# WORK ORDER
A word-for-word copy of the entries below is required.

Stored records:
----
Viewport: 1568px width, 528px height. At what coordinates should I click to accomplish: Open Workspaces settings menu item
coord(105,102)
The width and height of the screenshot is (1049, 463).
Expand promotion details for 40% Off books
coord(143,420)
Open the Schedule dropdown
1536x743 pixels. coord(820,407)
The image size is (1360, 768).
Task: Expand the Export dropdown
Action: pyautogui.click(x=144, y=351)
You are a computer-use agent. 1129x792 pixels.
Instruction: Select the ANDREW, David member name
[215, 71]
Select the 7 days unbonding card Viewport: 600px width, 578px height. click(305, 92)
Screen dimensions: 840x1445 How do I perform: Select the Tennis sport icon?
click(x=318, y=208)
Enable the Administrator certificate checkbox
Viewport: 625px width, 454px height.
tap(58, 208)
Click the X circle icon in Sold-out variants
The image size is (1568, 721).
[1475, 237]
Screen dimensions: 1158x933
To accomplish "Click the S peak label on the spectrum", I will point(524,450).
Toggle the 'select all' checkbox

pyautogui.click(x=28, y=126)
----
# OUTPUT FOR THIS TASK
Viewport: 1568px width, 528px height. At what coordinates should I click to accomplish: Open Workspaces settings menu item
coord(105,102)
The width and height of the screenshot is (1049, 463).
Expand promotion details for 40% Off books
coord(143,420)
Open the Schedule dropdown
1536x743 pixels. coord(820,407)
The image size is (1360, 768).
Task: Expand the Export dropdown
Action: pyautogui.click(x=144, y=351)
You are a computer-use agent. 1129x792 pixels.
Instruction: Select the ANDREW, David member name
[215, 71]
Select the 7 days unbonding card Viewport: 600px width, 578px height. click(305, 92)
Screen dimensions: 840x1445 How do I perform: Select the Tennis sport icon?
click(x=318, y=208)
Enable the Administrator certificate checkbox
Viewport: 625px width, 454px height.
tap(58, 208)
Click the X circle icon in Sold-out variants
The image size is (1568, 721).
[1475, 237]
Screen dimensions: 1158x933
To accomplish "Click the S peak label on the spectrum", I will point(524,450).
Toggle the 'select all' checkbox

pyautogui.click(x=28, y=126)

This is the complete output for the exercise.